Collected data entries:
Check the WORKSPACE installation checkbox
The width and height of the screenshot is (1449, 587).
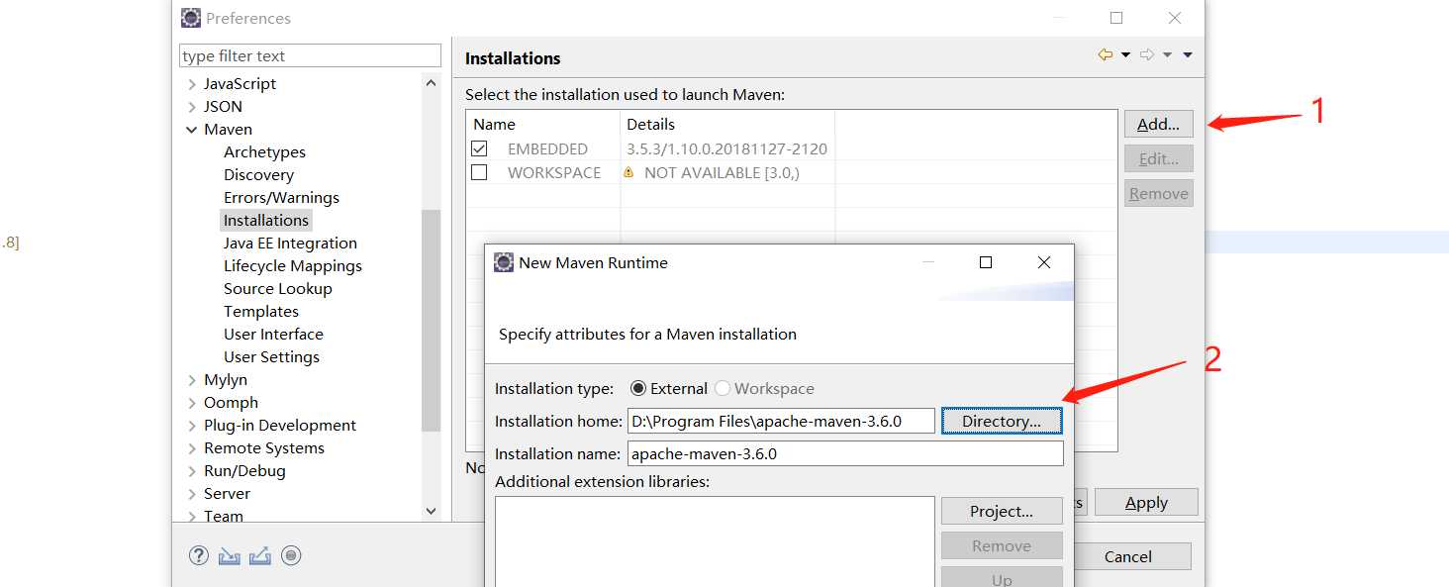[x=479, y=172]
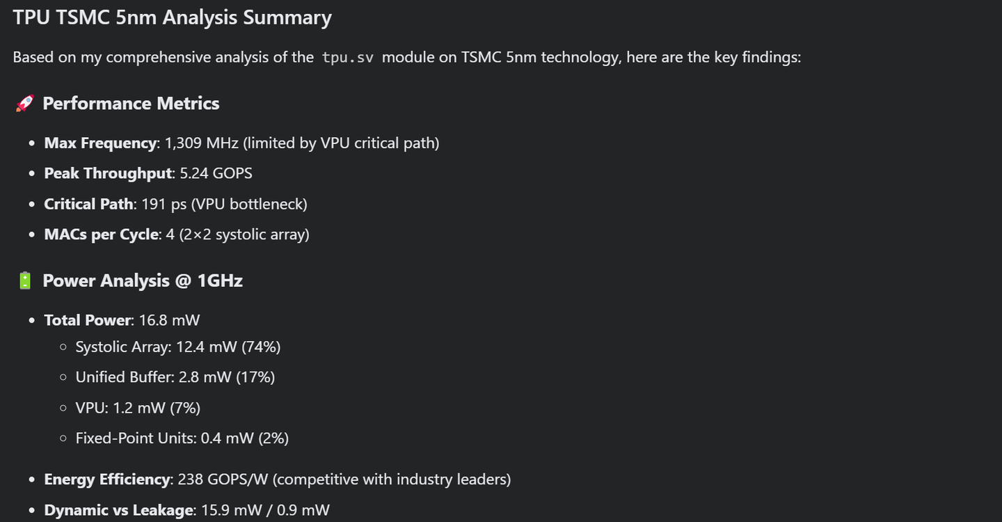Click the Systolic Array 12.4 mW line
Viewport: 1002px width, 522px height.
pyautogui.click(x=177, y=347)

[Action item]: Only the lines from the line with "The width and" to the end of the records should be repeated, exactly and without pictures.

[Exercise answer]:
The width and height of the screenshot is (1449, 587).
[x=479, y=172]
Click the Systolic Array 12.4 mW line
Viewport: 1002px width, 522px height.
pyautogui.click(x=177, y=347)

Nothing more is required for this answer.